Source code in vllm/models/deepseek_v4/nvidia/dspark.py
def combine_hidden_states(self, aux_hidden_states: torch.Tensor) -> torch.Tensor:
    """main_x = main_norm(main_proj(concat of target aux hidden states)).

    ``aux_hidden_states`` is [T, hidden_size * len(target_layer_ids)].
    """
    return self.main_norm(self.main_proj(aux_hidden_states))

precompute_and_store_context_kv(main_x, context_positions, context_slot_mappings=None)

Insert the sliding-window context KV for every draft layer.

Mirrors the reference DSparkAttention: each layer derives its context KV from the SAME projected target hidden main_x, via that layer's own wkv + kv_norm + RoPE + quant, then writes it at the layer's context slots.

context_slot_mappings is a per-layer list (each entry is the context slot mapping for that layer's kv-cache group, since the hybrid manager may place draft layers in different groups). None (or a None entry) runs the projection to reserve workspace but writes nothing (profiling).

Source code in vllm/models/deepseek_v4/nvidia/dspark.py
@torch.inference_mode()
def precompute_and_store_context_kv(
    self,
    main_x: torch.Tensor,
    context_positions: torch.Tensor,
    context_slot_mappings: list[torch.Tensor | None] | None = None,
) -> None:
    """Insert the sliding-window context KV for every draft layer.

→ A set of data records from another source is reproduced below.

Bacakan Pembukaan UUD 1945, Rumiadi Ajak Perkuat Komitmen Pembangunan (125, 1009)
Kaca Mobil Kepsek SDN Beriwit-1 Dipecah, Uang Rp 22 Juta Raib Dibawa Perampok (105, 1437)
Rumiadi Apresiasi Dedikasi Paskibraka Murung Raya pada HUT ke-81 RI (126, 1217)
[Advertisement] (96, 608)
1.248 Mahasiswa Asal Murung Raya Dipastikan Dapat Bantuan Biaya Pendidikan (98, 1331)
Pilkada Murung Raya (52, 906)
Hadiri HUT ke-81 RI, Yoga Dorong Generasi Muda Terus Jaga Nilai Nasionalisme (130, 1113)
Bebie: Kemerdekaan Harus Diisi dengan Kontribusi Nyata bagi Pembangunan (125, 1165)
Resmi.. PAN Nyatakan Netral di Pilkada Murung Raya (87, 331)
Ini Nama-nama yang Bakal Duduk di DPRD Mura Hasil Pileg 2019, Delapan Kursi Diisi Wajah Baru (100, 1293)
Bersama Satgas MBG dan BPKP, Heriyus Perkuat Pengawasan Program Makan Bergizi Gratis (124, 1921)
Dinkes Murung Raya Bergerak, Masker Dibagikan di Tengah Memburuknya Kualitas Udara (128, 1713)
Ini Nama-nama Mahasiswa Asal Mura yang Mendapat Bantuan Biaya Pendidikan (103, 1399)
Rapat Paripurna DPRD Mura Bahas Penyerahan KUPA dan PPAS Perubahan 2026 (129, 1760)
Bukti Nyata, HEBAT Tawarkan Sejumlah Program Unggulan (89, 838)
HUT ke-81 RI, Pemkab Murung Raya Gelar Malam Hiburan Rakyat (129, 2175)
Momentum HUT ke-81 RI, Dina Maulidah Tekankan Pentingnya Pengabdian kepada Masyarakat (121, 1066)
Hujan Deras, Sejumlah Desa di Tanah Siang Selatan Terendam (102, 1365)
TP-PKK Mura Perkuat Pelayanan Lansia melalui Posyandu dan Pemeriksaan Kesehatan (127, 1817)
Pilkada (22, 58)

    Mirrors the reference DSparkAttention: each layer derives its context KV
    from the SAME projected target hidden ``main_x``, via that layer's own
    ``wkv`` + ``kv_norm`` + RoPE + quant, then writes it at the
    layer's context slots.

    ``context_slot_mappings`` is a per-layer list (each entry is the context
    slot mapping for that layer's kv-cache group, since the hybrid manager may
    place draft layers in different groups). ``None`` (or a ``None`` entry)
    runs the projection to reserve workspace but writes nothing (profiling).
    """
    for i, layer in enumerate(self.layers):
        slot_mapping = (
            None if context_slot_mappings is None else context_slot_mappings[i]
        )
        attn = layer.attn
        # Optimized DSV4 MLA path: wkv part of the fused wq_a|wkv projection
        # (q_lora part discarded), then RoPE/quant/insert via the fused op.
        qr_kv, _ = attn.fused_wqa_wkv(main_x)
        kv = qr_kv[..., attn.q_lora_rank :]
        kv = attn.kv_norm(kv)
        if slot_mapping is None:
            continue
        _insert_context_kv(attn, kv, context_positions, slot_mapping)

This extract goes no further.